Projects might target challenges in the healthcare delivery system, from hospital to clinic; in the community where there are challenges of water, sanitation and hygiene; or in the food production system, from farm to wet market.

The global student design sprint seeks to engage collaborative teams of students that are eager to work together, across disciplines, and with a larger cohort of innovators. Teams must be comprised of 2-5 students. We encourage diversity within and across teams in the design sprint. Through the design sprint, teams will work through ideation, implementation, and advocacy strategies to support the adoption of these approaches. Innovate4Health will provide both asynchronous and synchronous learning opportunities to help teams evolve their ideas.

We invite applications from teams that would be excited to collaborate with other highly talented students teams. Beginning in early October, the design sprint will extend over four months. We encourage teams to participate in the Global Youth AMR Summit that will take place during World Antimicrobial Awareness Week (November 18-24, 2022).


In the last Innovate4Health Global Design Sprint, we challenged students to propose and develop social innovations targeting one of the three innovation pillars below. This year, we have broadened the scope to have students think through four key design elements, though we encourage you to look through these resources to develop a better understanding of some of the issues you might choose to address. These design elements correspond very closely to the elements of the proposal application which can be found below and here.



Innovate4Health is organized with the support of the following organizations:

 
 

ReAct

Created in 2005, ReAct is one of the first international, independent networks to articulate the complex nature of antibiotic resistance and its drivers. ReAct was initiated with the goal to be a global catalyst, advocating for and stimulating global engagement on antibiotic resistance by collaborating with a broad range of organisations, individuals and stakeholders. The organization works through its independent nodes located in Latin America, Africa, Europe, Asia Pacific and the Strategic Policy Program based at the Johns Hopkins Bloomberg School of Public Health. ReAct believes that sustainable access to effective antibiotics is part of everyone’s right to health and encourages context-specific solutions to account for the diversity of systems of health care, cultural practices, resource availability, geography and other factors.

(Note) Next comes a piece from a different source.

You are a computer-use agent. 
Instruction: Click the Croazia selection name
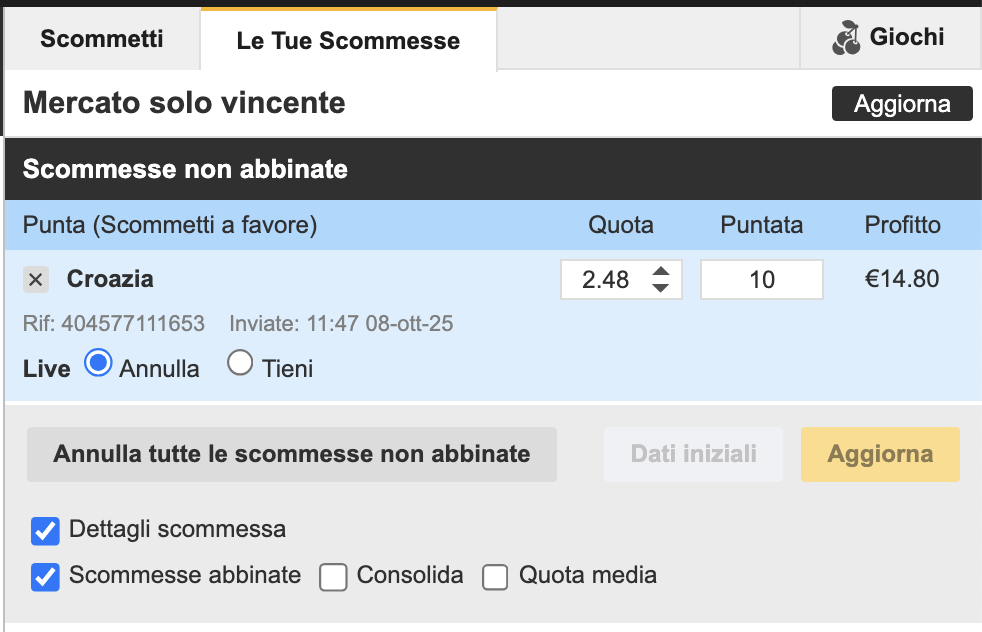coord(110,279)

For more information, please visit: https://www.reactgroup.org

IDEA Initiative

The IDEA (Innovation + Design Enabling Access) Initiative was launched in 2016 by Professor Anthony D. So, MD, MPA at the Johns Hopkins Bloomberg School of Public Health. The IDEA Initiative fosters innovation and the design of new technologies for greater health access and impact through a combination of research, policy work and training. It also collaborates with a variety of initiatives across the University and beyond. These include the Johns Hopkins Alliance for a Healthier World, ReAct – Action on Antibiotic Resistance and the Antibiotic Resistance Coalition.

For more information, please visit:  http://www.IgnitetheIDEA.org

 
 

IFMSA

The International Federation of Medical Students Associations (IFMSA), founded in 1951, is one of the world’s oldest and largest student-run organizations. It represents, connects and engages every day with an inspiring and engaging network of 1.3 million medical students from 138 national member organizations in 129 countries around the globe.

IFMSA brings people together to exchange, discuss and initiate projects to create a healthier world. It gives its members the skills and resources to be health leaders. It advocates for pressing issues that matter to shape the world we want. And it does deliver: our projects, our campaigns and our activities positively impact the physicians-to be and the communities they serve.